══ SUPPLIED RECORDS

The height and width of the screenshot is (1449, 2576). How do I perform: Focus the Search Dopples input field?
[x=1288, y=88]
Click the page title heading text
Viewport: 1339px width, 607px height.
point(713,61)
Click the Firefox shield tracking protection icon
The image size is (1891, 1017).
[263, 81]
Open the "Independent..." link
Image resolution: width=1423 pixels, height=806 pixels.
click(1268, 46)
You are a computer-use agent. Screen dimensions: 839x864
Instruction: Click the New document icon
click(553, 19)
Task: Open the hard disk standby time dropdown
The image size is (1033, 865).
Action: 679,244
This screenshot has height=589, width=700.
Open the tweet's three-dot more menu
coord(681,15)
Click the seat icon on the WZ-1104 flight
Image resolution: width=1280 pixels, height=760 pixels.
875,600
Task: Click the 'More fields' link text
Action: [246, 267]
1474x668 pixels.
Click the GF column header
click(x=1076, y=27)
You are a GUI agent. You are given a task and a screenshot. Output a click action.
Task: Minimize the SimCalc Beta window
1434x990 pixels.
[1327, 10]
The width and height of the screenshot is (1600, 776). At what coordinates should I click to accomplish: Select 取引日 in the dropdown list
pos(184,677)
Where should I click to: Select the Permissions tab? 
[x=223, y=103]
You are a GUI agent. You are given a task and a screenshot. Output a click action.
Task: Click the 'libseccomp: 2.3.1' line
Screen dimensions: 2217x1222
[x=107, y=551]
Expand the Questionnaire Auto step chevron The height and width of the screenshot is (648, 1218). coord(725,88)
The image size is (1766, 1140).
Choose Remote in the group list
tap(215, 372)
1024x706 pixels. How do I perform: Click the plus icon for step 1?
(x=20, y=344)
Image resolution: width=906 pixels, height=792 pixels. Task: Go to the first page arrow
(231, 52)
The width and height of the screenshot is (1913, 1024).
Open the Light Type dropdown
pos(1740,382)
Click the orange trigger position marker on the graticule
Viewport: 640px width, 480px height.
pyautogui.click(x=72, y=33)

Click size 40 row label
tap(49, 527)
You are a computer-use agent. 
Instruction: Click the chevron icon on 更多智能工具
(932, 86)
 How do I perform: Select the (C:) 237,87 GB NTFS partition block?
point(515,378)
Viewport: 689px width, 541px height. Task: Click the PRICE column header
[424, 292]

════

◆ **WHAT IS REQUIRED**:
Copy out each line of the material that holds the word "agent".

◆ **THE ANSWER**:
You are a computer-use agent. Screen dimensions: 839x864
You are a GUI agent. You are given a task and a screenshot. Output a click action.
You are a GUI agent. You are given a task and a screenshot. Output a click action.
You are a computer-use agent. 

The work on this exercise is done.